If you're like most people, you know virtually nothing about antimatter. Perhaps you've heard it name-dropped in science fiction movies or TV shows like Star Trek, but unless you really paid attention in science class you're probably not aware that (a)it exists, (b)it is already in practical use, and (c)its details are rather startling in context. It is the most expensive substance known, and when placed in contact with matter releases a hundred times more energy per unit mass than stellar thermonuclear fusion.
Please feel free to quibble with or correct any of the numbers I provide here if they're wildly off-base, but do understand this is intended to provide a perspective, not a working knowledge.
I. What is antimatter?
The simplest explanation is that antimatter is matter whose component particles have opposite electrical charge to their counterparts in normal matter: Electrons (e-) and positrons (e+) are both low-mass, fast-moving particles that zip around high-mass, lumbering nuclei of opposite charge when combined in atoms with protons and antiprotons, respectively.
When a particle of matter collides with its antimatter counterpart, the mass of the two particles is almost totally converted into energy (along with some exotic particles, such as neutrinos) - a fact that greatly distinguishes this relationship from nuclear fusion, where only a fraction of the mass is converted into energy (because most of the matter is still there).
One of the great mysteries of cosmology is baryogenesis - the process by which there came to be an imbalance (or "asymmetry") between matter and antimatter in the early universe, resulting in the overwhelming abundance of the former relative to the latter - a necessary condition for the existence of the universe as we know it.
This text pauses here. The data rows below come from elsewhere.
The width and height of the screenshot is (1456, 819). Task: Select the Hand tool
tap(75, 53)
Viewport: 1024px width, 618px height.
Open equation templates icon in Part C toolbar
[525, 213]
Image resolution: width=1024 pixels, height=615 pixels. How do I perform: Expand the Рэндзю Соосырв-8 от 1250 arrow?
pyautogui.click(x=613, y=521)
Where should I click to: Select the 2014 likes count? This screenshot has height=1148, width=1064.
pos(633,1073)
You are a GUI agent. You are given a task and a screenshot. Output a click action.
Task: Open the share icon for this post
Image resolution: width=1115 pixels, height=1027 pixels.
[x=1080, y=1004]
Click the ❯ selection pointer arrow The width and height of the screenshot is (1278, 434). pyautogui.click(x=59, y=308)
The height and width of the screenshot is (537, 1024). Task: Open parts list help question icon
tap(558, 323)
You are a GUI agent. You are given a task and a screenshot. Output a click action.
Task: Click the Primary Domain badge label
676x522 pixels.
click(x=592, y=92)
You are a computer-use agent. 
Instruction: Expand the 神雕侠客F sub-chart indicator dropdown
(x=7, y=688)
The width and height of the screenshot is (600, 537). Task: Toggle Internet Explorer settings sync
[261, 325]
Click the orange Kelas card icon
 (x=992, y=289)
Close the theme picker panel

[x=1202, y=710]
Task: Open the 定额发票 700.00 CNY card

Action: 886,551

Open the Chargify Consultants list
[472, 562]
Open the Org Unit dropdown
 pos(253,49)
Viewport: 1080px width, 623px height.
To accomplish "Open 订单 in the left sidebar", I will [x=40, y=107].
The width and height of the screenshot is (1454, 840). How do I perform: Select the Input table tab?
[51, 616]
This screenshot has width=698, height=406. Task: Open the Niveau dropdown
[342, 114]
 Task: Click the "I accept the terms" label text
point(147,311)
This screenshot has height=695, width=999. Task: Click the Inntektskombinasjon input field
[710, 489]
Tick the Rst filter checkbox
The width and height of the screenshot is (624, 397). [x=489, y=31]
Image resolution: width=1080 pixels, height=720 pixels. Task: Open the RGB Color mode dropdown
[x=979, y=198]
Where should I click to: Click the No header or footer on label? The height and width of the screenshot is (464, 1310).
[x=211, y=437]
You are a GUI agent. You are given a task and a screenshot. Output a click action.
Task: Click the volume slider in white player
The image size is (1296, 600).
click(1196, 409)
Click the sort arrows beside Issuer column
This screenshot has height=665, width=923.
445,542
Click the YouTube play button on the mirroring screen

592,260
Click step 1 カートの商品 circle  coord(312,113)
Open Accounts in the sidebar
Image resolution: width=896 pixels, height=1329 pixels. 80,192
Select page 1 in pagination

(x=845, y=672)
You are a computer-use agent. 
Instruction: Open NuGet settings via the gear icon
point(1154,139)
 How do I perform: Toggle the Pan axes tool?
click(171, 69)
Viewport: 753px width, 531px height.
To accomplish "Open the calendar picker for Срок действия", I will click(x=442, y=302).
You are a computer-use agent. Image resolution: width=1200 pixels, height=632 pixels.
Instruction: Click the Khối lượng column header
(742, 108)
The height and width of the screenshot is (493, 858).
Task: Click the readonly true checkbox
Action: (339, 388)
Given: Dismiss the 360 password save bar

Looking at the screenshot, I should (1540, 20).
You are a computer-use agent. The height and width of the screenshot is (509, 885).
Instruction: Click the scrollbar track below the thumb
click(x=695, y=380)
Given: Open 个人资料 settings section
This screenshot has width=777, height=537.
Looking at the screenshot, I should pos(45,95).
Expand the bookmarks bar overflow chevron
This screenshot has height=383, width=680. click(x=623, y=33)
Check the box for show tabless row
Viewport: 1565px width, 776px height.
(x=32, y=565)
There is no known specific reason why this should be the case, although theoretical models that attempt to provide a basis using abstruse quantum mechanical models have proliferated.
It may be totally random, or an example of the Anthropic Principle - i.e., these conditions are the only ones in which we could observe them, ergo our observing them is tautologically emergent. Such an explanation would depend on a Multiverse model, and is not yet testable, but will do until more substantive explanations are forthcoming.
II. Perspective
Approximate cost: $62.5 trillion per gram of antihydrogen
Potential energy: 90 quadrillion J/kg --> 25 Terawatt-hours per kg.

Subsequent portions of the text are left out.